Not every question should hit the same knowledge source. A question about company policy should query the policy document store. A question about a customer’s order status should query the transactional database. A question about recent industry news should query a web search API. The retrieval routing pattern classifies incoming queries and directs each to the most appropriate knowledge source.

Why Route

A naive RAG implementation sends every query to a single vector store. This breaks down as the knowledge base grows and diversifies. When product documentation, HR policies, engineering specs, and customer data all live in the same vector index, retrieval quality degrades. Irrelevant chunks from one domain pollute the context for queries about another domain.

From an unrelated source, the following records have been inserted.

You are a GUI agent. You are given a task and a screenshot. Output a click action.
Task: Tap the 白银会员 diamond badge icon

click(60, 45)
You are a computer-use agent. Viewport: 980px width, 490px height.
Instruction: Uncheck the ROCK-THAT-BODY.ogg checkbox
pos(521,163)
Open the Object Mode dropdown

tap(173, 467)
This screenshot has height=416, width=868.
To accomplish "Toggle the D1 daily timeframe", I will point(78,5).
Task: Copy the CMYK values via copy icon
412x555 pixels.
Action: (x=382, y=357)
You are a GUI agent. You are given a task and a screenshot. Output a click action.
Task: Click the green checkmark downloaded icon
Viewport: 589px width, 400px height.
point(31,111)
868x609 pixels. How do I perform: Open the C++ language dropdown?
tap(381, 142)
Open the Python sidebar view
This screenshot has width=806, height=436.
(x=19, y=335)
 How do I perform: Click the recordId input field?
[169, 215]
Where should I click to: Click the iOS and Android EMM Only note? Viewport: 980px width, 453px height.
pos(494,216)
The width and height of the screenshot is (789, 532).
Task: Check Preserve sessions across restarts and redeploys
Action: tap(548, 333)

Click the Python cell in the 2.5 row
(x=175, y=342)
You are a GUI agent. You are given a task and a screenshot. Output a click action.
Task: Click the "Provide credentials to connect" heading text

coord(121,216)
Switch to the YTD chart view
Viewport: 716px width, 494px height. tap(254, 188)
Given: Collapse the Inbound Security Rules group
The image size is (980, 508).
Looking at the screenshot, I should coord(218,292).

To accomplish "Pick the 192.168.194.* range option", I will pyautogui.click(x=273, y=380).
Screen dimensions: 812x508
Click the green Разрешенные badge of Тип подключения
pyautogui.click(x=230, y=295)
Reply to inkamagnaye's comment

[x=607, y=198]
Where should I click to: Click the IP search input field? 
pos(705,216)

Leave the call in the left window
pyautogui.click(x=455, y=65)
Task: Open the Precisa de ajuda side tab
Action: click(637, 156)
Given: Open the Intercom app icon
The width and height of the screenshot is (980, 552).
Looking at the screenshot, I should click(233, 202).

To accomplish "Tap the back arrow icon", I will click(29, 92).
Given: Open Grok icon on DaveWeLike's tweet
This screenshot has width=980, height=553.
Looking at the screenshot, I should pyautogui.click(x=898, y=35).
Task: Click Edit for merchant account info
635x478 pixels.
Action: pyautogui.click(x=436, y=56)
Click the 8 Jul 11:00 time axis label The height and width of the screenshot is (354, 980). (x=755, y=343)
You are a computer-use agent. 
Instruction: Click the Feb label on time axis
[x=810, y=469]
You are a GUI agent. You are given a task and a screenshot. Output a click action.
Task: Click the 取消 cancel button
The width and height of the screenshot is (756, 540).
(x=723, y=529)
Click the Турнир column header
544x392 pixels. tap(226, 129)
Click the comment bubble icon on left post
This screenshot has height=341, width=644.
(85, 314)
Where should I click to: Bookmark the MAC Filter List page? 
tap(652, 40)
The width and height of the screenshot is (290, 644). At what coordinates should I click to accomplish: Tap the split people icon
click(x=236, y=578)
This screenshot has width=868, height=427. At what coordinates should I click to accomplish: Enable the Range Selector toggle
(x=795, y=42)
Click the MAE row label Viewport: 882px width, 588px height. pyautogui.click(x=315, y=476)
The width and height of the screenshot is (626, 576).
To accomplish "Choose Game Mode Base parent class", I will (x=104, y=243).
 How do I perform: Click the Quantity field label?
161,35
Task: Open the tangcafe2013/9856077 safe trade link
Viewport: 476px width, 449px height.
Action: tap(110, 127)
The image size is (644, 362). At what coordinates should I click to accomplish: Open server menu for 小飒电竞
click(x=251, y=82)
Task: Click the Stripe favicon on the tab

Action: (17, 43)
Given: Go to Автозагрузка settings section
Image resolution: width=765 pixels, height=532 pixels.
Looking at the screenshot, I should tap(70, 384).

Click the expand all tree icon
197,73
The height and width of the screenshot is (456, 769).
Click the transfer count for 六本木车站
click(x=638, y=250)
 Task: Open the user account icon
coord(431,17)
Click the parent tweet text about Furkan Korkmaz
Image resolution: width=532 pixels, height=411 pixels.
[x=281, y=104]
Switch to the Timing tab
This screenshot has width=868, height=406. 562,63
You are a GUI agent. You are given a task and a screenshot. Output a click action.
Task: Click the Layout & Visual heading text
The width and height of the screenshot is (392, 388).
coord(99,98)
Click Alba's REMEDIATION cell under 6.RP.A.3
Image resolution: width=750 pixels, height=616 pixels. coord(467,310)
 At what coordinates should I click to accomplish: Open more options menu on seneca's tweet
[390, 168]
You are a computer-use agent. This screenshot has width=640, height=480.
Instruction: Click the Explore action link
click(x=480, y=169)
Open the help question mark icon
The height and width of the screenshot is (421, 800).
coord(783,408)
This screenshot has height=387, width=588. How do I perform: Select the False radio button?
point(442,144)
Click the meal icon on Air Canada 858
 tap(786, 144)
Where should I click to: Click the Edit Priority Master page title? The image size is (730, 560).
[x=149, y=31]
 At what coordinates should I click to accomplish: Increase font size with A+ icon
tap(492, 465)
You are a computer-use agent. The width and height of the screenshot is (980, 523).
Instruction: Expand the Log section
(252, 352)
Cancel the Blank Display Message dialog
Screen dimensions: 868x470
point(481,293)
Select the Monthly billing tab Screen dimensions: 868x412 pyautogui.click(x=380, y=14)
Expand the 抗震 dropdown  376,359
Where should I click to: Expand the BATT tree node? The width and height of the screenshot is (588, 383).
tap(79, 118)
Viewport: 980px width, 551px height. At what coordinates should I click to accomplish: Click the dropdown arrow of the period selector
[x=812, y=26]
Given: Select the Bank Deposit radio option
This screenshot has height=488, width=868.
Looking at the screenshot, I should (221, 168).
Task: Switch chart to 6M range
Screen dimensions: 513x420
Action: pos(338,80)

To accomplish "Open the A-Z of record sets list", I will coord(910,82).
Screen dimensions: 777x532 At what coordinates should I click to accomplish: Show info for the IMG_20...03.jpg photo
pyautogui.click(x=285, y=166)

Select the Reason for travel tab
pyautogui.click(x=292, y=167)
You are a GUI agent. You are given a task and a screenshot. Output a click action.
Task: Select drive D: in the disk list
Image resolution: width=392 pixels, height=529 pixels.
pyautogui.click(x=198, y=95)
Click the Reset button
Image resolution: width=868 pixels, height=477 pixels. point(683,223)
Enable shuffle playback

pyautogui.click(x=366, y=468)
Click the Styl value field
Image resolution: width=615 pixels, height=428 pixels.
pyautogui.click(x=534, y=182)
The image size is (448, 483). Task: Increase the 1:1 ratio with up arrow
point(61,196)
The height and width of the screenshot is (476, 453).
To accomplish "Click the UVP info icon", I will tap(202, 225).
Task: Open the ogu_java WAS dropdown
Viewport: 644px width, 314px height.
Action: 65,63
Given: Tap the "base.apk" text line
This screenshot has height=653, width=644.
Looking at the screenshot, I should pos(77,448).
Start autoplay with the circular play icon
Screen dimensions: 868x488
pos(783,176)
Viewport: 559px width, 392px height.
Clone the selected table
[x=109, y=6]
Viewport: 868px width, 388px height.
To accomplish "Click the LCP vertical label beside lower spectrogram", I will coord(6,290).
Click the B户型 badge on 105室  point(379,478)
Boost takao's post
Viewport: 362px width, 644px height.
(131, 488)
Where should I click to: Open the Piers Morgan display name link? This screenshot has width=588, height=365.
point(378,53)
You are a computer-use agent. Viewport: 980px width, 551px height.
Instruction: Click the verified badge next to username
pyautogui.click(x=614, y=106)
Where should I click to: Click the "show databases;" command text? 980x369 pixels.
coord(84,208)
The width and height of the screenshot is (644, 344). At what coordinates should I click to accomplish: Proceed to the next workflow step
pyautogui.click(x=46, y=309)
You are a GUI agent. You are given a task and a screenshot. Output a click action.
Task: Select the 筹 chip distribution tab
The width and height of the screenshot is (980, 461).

Retrieval routing solves this by maintaining separate, domain-specific knowledge sources and intelligently selecting which ones to query for each request.

Routing Strategies

Classifier-based routing - A lightweight model or a set of rules classifies the query intent and maps it to one or more knowledge sources. “What is our vacation policy?” routes to HR documents. “How do I configure the API rate limiter?” routes to engineering docs. Classification can use a small fine-tuned model, keyword matching, or an LLM call with a routing prompt.

Embedding-based routing - Compute the query embedding and compare it against representative embeddings for each knowledge source. Route to the source whose representative embeddings are most similar. This handles queries that do not match simple keyword rules.

LLM-based routing - Ask an LLM to analyze the query and select the appropriate sources. More flexible but slower and more expensive. Best reserved for ambiguous queries where simpler methods fail.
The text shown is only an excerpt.